Jokes
Category Jokes - Yo Momma
Yo momma so lazy, she thinks a two-income family is where yo daddy has two jobs. Yo momma so lazy, she's got a remote control just to operate her remote! Yo momma so lazy, she came in last place in a recent snail marathon.
Yo momma's head so small, she use a tea-bag as a pillow. Yo momma's head so small, she got her ear pierced and died.
Yo mama is so poor Yo mama so poor when I saw her kicking a can down the street, I asked her what she was doing, she said "Moving." Yo mama so poor she can't afford to pay attention! Yo mama so poor when I ring the doorbell I hear the toilet flush! Yo mama so poor when she goes to KFC, she has to lick other people's fingers! Yo mama so poor when I ring the doorbell she says,"DING!" Yo mama so poor she went to McDonald's and put a milkshake on layaway. Yo mama so poor your family ate cereal with a fork to save milk. Yo mama so poor her face is on the front of a foodstamp. Yo mama so poor she was in K-Mart with a box of Hefty bags. I said, "What ya doin'?" She said, "Buying luggage."
Yo mama so tall she tripped over a rock and hit her head on the moon. Yo mama so tall she tripped in Michigan and hit her head in Florida.
Yo mamma is so bald Yo mamma so bald even a wig wouldn't help! Yo mamma so bald you can see what's on her mind Yo mamma so bald that she took a shower and got brain-washed.
Yo momma's so fat that when she got into an elevator, she exceeded the weight limit. I wonder how many it took to get her in there in the first place?
Yo mama is so hairy... ...you almost died of rugburn at birth! ...she looks like she got Buchwheat in a headlock. ...bigfoot is taking her picture! ...she wears a Nike tag on her weave so now everybody calls her Hair Jordan.
Yo mama is so nasty... ...she made speed stick slow down. ...she brings crabs to the beach. ...she made right guard turn left. ...the fishery payed her to leave. ...she has to creep up on bathwater. ...that she pours salt water down her pants to keep her crabs fresh. ...I called her to say hello, and she ended up giving me an ear infection.

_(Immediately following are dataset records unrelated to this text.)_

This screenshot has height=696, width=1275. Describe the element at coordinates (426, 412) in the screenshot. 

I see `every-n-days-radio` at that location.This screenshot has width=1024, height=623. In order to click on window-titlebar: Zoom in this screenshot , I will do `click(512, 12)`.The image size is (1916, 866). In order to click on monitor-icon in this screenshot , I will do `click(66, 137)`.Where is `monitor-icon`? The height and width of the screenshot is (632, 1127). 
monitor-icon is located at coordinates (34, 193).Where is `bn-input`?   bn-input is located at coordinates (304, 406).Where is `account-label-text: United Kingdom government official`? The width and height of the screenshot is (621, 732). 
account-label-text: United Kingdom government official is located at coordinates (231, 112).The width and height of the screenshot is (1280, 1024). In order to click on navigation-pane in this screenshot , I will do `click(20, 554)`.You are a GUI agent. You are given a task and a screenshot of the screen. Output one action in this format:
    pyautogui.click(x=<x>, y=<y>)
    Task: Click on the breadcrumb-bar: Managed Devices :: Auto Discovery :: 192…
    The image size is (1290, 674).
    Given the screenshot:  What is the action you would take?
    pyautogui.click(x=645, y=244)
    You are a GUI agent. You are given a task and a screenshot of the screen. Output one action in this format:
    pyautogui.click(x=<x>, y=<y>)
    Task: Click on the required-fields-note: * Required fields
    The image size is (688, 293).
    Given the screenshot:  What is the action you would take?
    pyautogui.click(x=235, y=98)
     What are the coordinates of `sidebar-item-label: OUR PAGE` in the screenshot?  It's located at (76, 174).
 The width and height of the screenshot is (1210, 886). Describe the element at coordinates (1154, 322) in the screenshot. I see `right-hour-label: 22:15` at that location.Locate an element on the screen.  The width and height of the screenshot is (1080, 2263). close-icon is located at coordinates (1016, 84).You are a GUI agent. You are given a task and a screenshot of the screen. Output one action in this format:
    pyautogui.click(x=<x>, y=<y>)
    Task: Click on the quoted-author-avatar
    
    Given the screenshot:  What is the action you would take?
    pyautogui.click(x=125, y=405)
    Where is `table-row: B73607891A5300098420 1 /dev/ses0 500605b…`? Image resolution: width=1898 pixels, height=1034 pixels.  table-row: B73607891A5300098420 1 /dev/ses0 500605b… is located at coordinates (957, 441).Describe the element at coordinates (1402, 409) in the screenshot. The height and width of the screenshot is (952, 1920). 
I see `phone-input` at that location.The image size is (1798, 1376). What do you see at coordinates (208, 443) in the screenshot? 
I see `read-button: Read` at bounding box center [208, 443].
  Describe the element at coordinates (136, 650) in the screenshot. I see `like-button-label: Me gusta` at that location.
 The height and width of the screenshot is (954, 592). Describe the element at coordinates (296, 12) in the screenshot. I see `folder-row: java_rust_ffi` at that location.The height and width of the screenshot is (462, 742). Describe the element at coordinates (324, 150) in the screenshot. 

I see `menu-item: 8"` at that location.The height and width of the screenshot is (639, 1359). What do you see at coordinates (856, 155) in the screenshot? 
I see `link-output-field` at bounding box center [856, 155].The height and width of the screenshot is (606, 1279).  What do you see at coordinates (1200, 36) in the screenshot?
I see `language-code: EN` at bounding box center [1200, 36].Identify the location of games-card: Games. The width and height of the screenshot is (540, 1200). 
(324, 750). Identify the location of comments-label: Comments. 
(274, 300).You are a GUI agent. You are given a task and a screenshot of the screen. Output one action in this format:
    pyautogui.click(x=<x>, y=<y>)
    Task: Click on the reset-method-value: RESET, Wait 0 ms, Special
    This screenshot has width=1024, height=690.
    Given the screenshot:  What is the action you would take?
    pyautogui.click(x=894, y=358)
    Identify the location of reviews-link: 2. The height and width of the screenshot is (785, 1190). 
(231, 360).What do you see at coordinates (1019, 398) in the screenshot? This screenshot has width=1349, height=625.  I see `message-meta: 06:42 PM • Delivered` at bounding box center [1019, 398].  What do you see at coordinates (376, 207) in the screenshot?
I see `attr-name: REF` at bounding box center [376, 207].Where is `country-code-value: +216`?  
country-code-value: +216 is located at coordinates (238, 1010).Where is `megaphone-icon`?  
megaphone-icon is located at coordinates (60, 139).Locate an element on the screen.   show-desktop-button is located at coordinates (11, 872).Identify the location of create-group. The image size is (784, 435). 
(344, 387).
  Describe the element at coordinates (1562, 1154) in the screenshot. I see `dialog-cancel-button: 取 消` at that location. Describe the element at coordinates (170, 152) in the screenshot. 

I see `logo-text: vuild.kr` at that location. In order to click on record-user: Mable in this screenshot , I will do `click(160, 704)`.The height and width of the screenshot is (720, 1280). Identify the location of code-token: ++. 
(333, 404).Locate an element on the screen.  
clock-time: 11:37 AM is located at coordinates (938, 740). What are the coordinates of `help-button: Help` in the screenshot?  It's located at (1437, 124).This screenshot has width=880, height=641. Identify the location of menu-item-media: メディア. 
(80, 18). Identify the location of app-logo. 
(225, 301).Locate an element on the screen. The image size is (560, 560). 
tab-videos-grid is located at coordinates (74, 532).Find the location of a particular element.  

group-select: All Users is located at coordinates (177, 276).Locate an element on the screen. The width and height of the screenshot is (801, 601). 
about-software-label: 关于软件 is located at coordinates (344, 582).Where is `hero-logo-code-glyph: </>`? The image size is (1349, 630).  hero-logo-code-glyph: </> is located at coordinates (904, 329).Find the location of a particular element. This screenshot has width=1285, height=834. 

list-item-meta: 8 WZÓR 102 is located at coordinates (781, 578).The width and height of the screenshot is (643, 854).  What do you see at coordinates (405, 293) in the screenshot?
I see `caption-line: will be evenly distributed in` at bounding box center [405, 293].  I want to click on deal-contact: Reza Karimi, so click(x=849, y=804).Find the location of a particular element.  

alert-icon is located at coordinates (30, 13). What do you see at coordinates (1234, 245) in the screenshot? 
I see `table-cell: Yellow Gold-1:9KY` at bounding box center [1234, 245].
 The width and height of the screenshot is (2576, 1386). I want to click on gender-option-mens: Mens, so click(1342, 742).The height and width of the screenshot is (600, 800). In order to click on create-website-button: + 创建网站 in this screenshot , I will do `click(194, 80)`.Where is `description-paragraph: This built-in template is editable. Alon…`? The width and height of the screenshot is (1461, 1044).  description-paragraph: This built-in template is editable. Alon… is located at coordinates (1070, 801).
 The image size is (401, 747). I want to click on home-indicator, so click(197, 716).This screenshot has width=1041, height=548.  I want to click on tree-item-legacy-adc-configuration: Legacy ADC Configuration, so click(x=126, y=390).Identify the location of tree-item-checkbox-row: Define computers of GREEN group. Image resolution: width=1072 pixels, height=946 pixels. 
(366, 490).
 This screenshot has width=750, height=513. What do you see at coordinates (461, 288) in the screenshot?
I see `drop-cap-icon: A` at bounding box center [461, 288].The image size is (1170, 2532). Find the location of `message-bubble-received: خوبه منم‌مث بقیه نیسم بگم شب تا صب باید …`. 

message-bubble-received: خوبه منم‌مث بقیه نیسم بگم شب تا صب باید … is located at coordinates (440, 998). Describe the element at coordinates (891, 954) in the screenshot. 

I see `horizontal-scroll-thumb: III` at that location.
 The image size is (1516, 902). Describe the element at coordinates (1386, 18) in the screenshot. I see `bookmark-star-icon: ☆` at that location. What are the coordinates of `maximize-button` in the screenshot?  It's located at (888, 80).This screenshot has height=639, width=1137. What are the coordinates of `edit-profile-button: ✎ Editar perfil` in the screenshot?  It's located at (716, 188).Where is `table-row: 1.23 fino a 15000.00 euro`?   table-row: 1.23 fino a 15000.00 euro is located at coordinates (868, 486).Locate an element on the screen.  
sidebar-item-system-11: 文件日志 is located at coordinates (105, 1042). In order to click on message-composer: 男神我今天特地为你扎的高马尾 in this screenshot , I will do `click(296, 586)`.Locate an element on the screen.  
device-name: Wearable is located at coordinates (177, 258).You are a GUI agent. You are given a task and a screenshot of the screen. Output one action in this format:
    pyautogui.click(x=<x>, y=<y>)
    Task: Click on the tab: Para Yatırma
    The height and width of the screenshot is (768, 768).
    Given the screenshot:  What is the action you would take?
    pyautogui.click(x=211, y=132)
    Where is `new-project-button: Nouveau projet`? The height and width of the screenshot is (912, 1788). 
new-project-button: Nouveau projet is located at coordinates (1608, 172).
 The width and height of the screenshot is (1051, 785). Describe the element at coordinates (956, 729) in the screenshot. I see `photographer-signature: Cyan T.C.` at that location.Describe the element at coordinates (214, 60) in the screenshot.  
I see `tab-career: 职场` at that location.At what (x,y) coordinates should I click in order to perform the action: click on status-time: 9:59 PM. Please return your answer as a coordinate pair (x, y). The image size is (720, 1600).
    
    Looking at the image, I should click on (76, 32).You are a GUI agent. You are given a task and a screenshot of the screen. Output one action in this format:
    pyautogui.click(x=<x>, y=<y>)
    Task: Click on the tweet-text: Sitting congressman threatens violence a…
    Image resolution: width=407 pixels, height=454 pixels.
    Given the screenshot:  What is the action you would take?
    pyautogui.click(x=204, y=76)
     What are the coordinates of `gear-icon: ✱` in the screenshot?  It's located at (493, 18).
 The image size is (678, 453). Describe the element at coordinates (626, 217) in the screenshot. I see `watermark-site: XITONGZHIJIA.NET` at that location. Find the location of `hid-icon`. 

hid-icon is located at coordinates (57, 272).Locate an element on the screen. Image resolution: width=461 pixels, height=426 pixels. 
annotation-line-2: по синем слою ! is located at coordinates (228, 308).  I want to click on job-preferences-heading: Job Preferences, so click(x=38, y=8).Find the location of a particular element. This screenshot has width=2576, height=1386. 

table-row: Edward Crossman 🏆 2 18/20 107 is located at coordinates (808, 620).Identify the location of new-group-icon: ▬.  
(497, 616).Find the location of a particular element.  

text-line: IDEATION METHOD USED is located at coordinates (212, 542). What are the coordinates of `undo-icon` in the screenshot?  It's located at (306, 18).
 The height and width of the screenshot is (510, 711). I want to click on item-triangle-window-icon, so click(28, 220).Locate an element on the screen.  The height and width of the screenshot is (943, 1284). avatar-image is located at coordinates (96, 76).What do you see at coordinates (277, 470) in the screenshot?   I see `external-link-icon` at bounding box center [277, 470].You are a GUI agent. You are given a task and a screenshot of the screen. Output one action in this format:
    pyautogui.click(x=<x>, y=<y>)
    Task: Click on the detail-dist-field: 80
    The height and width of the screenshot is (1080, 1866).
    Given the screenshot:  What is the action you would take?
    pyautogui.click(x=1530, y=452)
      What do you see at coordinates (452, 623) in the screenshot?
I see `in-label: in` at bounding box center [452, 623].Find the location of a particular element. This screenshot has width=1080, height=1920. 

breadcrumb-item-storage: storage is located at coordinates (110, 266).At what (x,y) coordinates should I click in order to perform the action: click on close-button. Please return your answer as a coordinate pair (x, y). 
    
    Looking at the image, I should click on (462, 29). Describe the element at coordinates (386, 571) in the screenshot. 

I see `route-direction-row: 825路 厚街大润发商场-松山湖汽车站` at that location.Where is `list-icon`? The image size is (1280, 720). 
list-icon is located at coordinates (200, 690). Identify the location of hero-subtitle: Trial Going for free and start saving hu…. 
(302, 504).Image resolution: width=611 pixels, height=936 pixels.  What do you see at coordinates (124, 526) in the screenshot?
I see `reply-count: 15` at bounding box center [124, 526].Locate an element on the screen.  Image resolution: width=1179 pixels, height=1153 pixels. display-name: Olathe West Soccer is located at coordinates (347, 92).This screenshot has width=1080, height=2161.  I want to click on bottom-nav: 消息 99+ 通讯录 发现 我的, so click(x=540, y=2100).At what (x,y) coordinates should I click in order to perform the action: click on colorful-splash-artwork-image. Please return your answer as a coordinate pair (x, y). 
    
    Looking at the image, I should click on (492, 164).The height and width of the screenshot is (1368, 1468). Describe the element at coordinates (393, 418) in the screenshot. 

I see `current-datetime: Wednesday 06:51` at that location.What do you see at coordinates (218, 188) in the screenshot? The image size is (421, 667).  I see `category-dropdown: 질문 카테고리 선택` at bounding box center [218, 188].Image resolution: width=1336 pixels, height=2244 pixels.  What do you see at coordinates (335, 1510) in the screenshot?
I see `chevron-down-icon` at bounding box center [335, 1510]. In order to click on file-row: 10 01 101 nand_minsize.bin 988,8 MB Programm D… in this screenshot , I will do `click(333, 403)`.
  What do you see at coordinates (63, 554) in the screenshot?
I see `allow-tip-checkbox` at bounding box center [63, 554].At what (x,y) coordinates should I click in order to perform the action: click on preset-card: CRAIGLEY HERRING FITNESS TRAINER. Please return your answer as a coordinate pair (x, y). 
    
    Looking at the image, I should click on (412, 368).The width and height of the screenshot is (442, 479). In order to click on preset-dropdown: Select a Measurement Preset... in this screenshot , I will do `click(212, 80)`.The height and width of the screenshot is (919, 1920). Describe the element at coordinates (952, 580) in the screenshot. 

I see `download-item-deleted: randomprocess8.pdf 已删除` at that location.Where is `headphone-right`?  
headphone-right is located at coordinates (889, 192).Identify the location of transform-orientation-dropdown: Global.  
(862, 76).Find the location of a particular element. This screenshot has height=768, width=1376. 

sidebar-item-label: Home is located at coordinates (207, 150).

Yo mama is so old Yo mama so old I told her to act her own age, and she died. Yo mama so old her social security number is 1! Yo mama so old that when she was in school there was no history class. Yo mama so old she has a picture of Moses in her yearbook. Yo mama so old her birth certificate says expired on it. Yo mama so old she knew Burger King while he was still a prince. Yo mama so old she was a waitress at the Last Supper. Yo mama so old she ran track with dinosaurs. Yo mama so old her birth certificate is in Roman numerals.
Yo mama's head so large she has to step into her shirts. Yo mama head is so big it shows up on radar. Yo mama's house is so dirty roaches ride around on dune buggies! Yo mama house so dirty she has to wipe her feet before she goes outside. Yo mama's teeth are so yellow traffic slows down when she smiles! Yo mama teeth are so yellow she spits butter. Yo mama's glasses so thick that when she looks on a map she can see people waving. Yo mama's glasses are so thick she can see into the future. Yo mama's house is so small that when she orders a large pizza she has to go outside to eat it. Yo mama's house so small you have to go outside to change your mind.
Yo Momma's life is such a failure, when I gave her a dollar she said her life was complete.
Yo Momma's feet smell so bad that her shoes committed suicide.